**TEXTE DE LA PAGE**:
____________

Soufiane : Il me court après pour se venger
Chercheur : et il te donne un coup ?
Soufiane : Oui, c’est pas méchant c’est pour rigoler, comme ça on est quitte. Après on retourne au boulot sinon le prof, il va nous voir ! »

Pour les élèves, le cours d’Éducation physique leur donne de nombreuses opportunités pour vivre des actions qui sont proches de leur activité quotidienne en récréation ou en dehors de l’école. Ces contacts verbaux et physiques violents sont une forme de communication habituelle entre pairs, qui renforce leurs liens sociaux et leur culture de groupe. Les deux extraits d’entretien suivants illustrent cette idée.
Mohamed : « En sport, on peut s’amuser un peu, on peut bouger.
Chercheur : Ça, vous ne le faite pas en Français, ou dans la cour de récréation ?
Mohamed : En cours, on est bloqué dernière les bureaux, alors on peut pas jouer pareil. Sinon, on s’amuse tout le temps comme ça avec les copains. »

La manifestation de ces comportements violents mineurs, dans leur forme et leur durée d’expression, ne sont compréhensibles qu’en relation avec l’intervention de l’enseignant.
COMPORTEMENTS DE L’ENSEIGNANT : GESTION DES INTERACTIONS ENTRE ELEVES A CONNOTATION AGRESSIVE
Malgré des interactions agressives récurrentes entre les élèves, l’enseignant parvient à installer une relation éducative pérenne au sein de la classe : les élèves s’engagent durablement dans l’activité d’apprentissage, à chaque atelier et tout au long de la leçon. Nous exposerons d’abord les comportements de l’enseignant pour contenir la violence dans la classe, puis nous présenterons son point de vue subjectif.

____________

**DONNÉES FOURNIES**:
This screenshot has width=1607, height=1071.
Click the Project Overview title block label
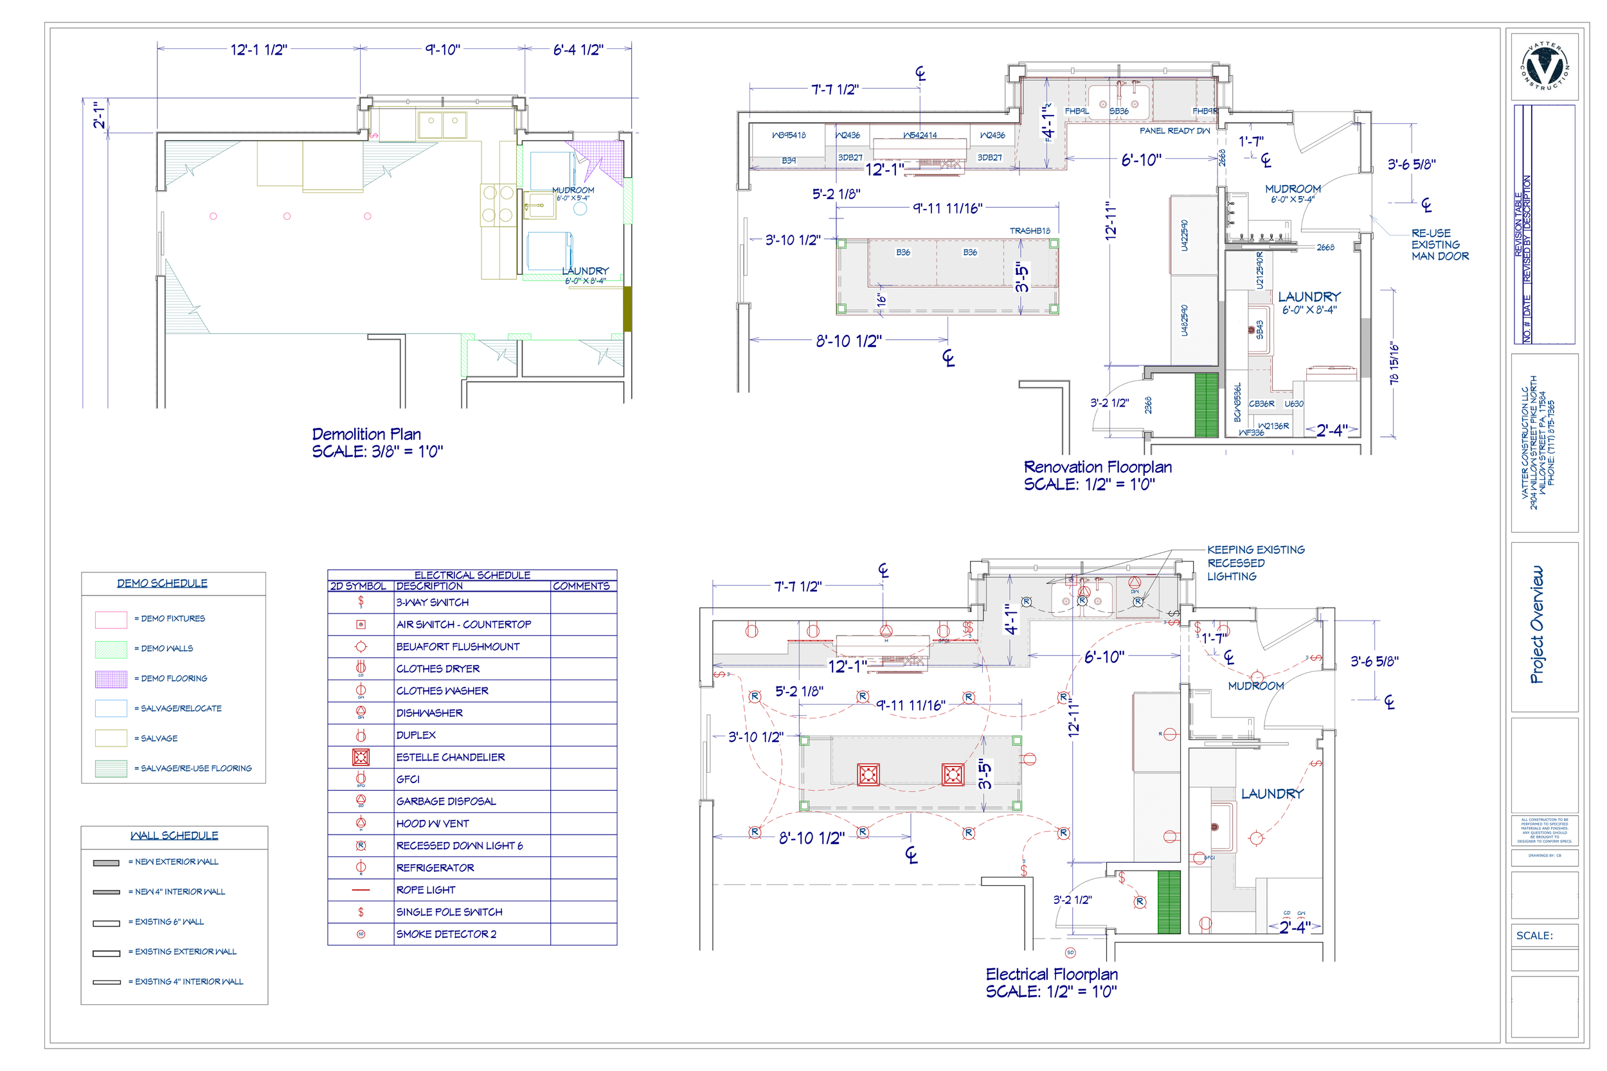[x=1537, y=625]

____________

**OBJECTIF**: Recopiez un passage du texte sur l'éducation physique : partez des mots « Pour les élèves, le » et arrêtez-vous après les mots « illustrent cette idée. ». Servez-vous uniquement du texte sur l'éducation physique.

**RÉPONSE**:
Pour les élèves, le cours d’Éducation physique leur donne de nombreuses opportunités pour vivre des actions qui sont proches de leur activité quotidienne en récréation ou en dehors de l’école. Ces contacts verbaux et physiques violents sont une forme de communication habituelle entre pairs, qui renforce leurs liens sociaux et leur culture de groupe. Les deux extraits d’entretien suivants illustrent cette idée.